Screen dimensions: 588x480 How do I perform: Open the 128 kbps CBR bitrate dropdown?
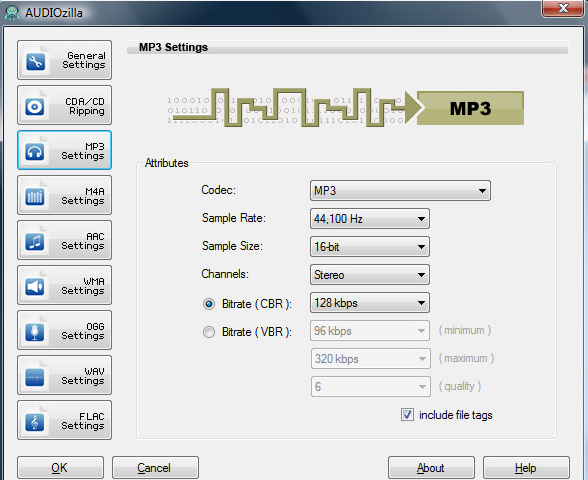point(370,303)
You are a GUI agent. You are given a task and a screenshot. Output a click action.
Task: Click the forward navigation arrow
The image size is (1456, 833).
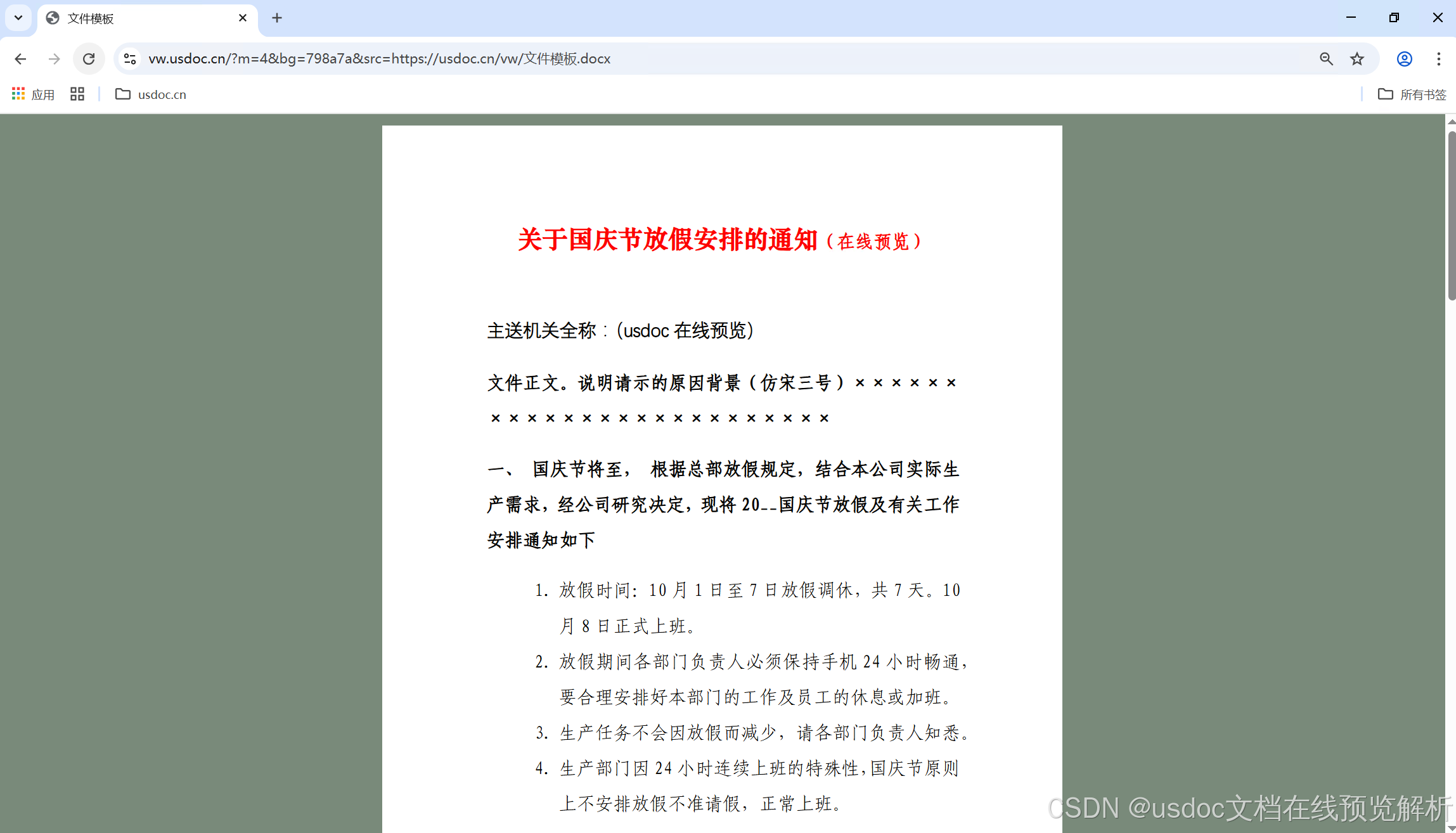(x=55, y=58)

## Work to complete
Rewrite all of the material above, requests included. Scale every coordinate in the answers by 1.8, round each result to a whole number with halves going up, and leave the pictures out.

## Correct output
Screen dimensions: 588x480 How do I perform: Open the 128 kbps CBR bitrate dropdown?
point(666,545)
You are a GUI agent. You are given a task and a screenshot. Output a click action.
Task: Click the forward navigation arrow
The image size is (1456, 833).
(x=99, y=104)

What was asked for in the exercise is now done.